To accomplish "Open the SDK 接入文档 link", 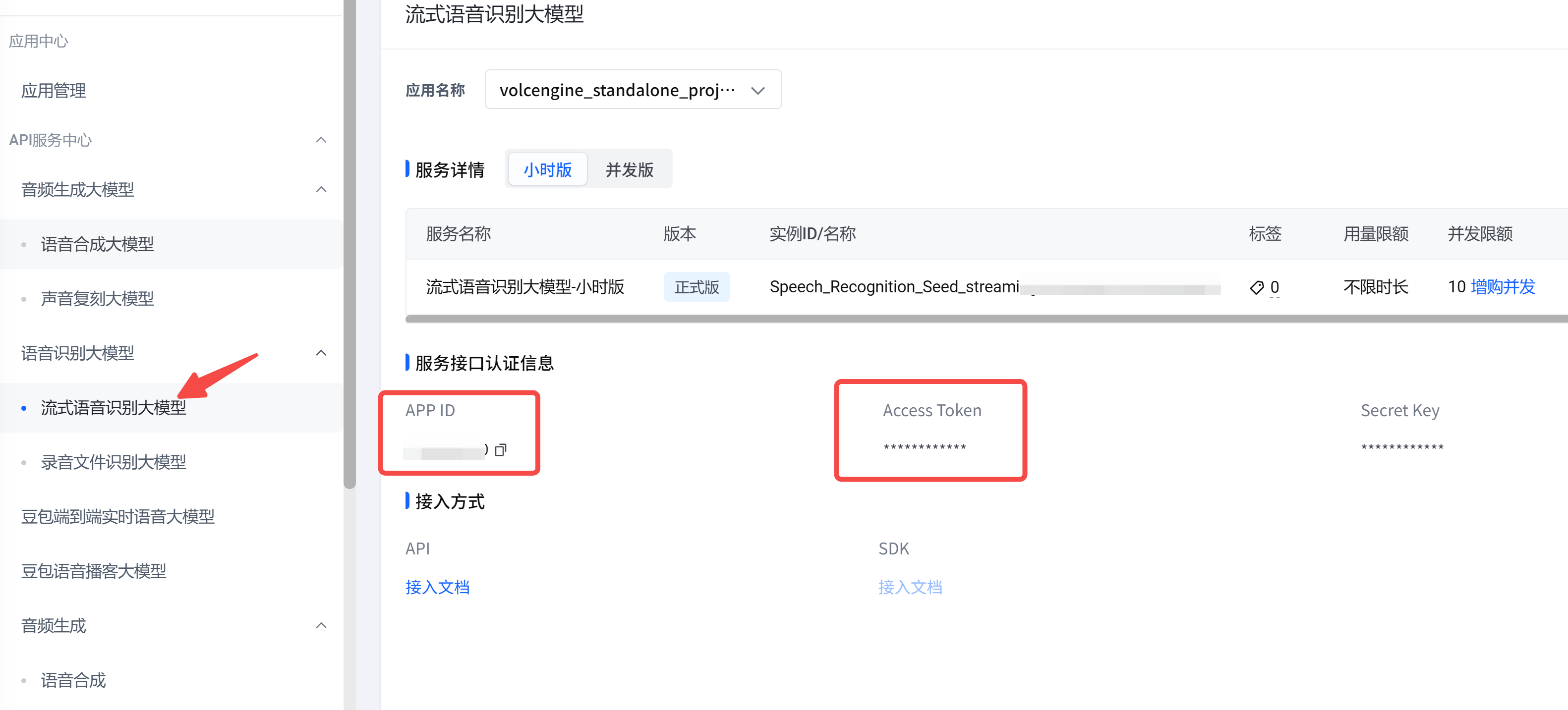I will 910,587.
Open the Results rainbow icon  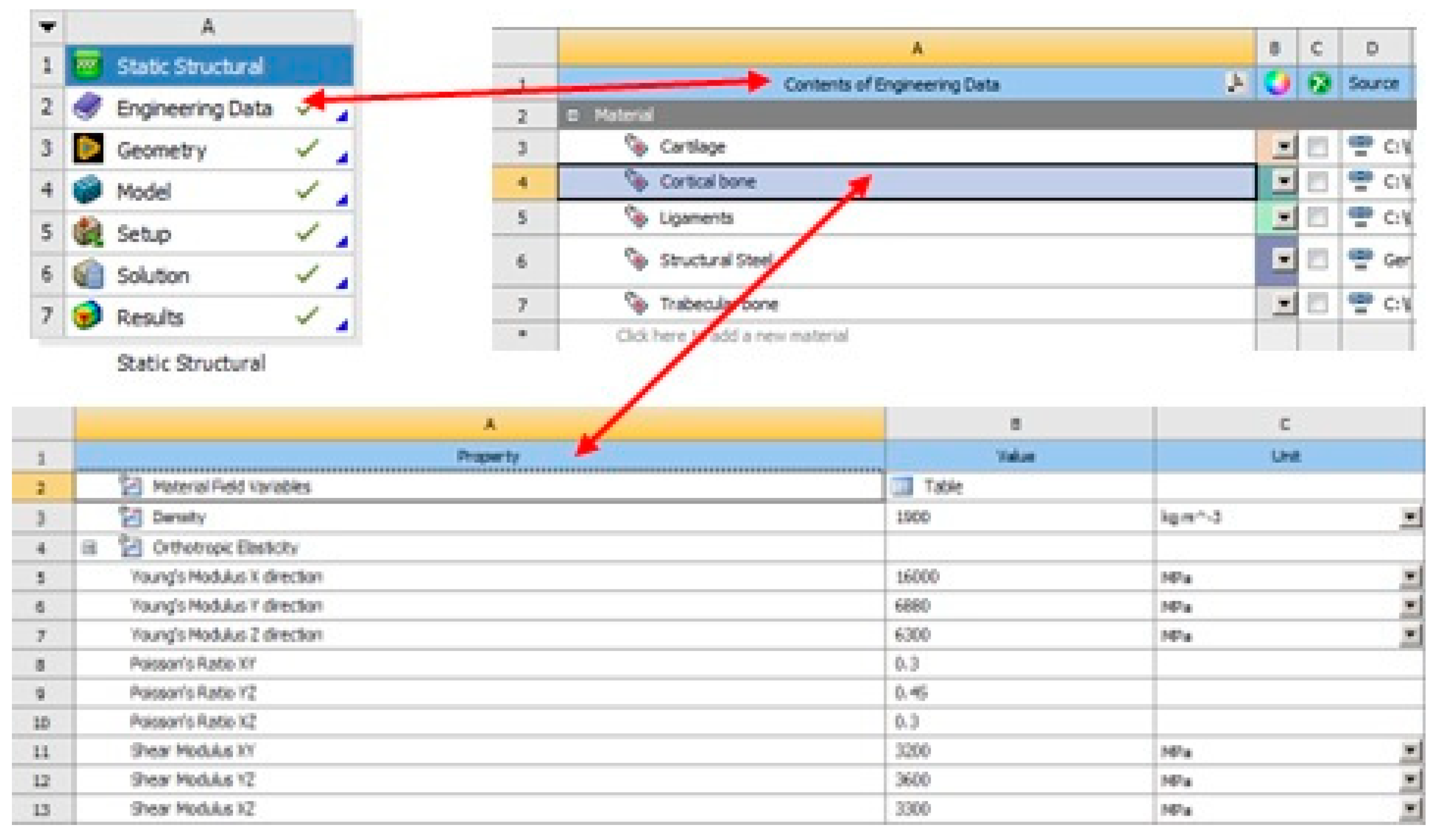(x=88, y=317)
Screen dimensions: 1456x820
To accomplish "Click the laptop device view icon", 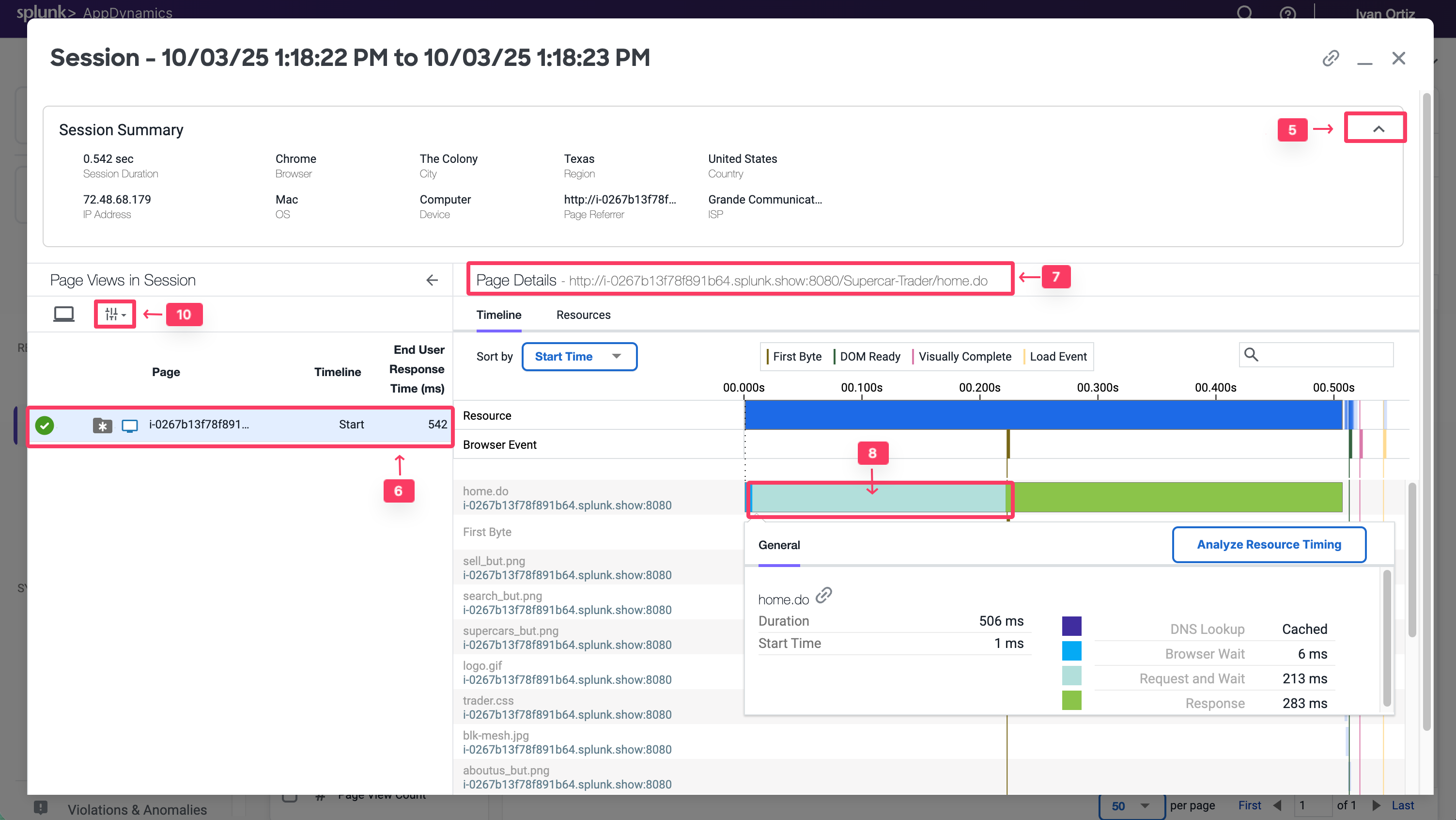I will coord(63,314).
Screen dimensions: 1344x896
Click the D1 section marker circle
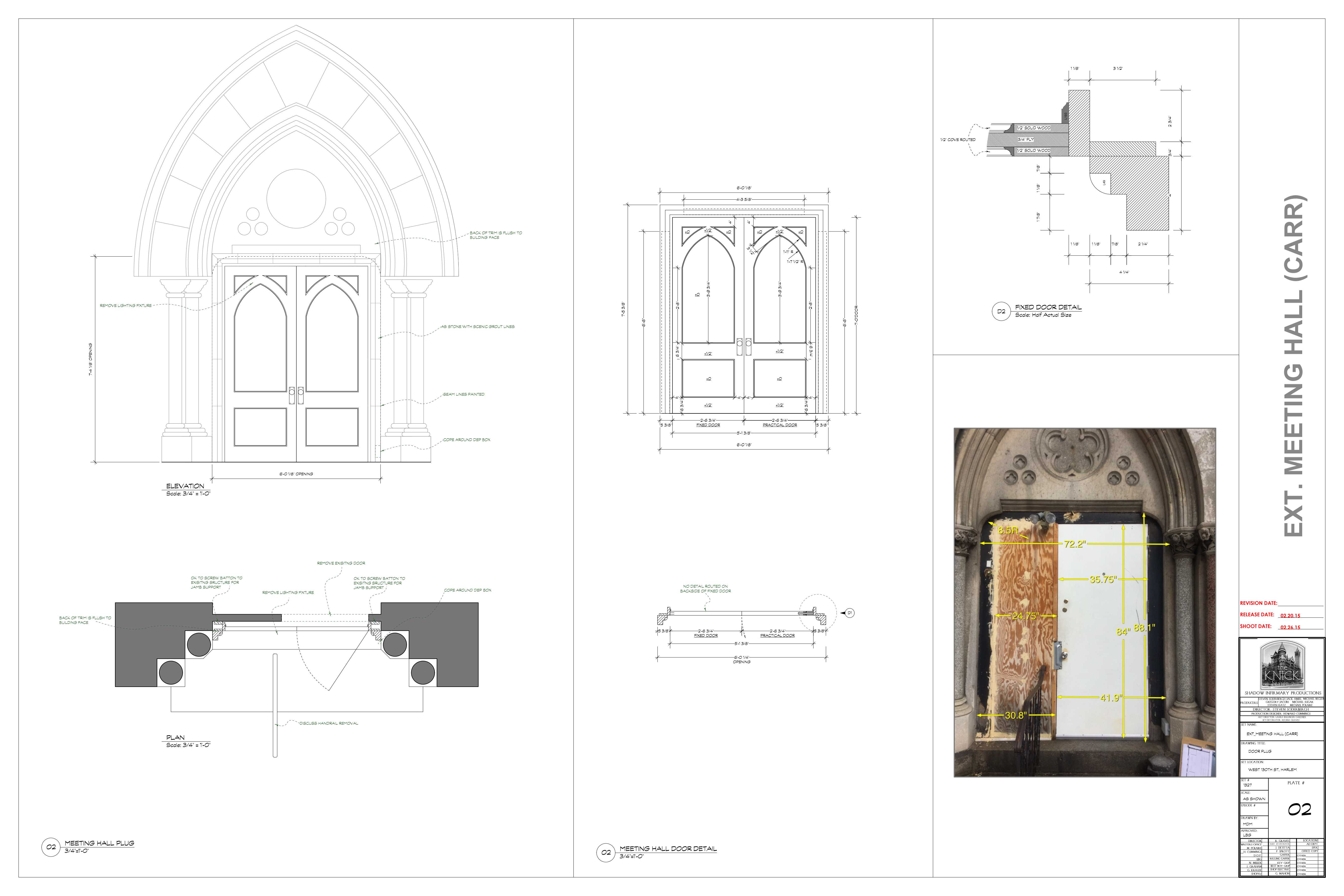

§ **EXERCISE PROMPT**: Your task is to collect every line above that contains the word "dimensions".

§ **WRITTEN RESPONSE**:
Screen dimensions: 1456x820
Screen dimensions: 1344x896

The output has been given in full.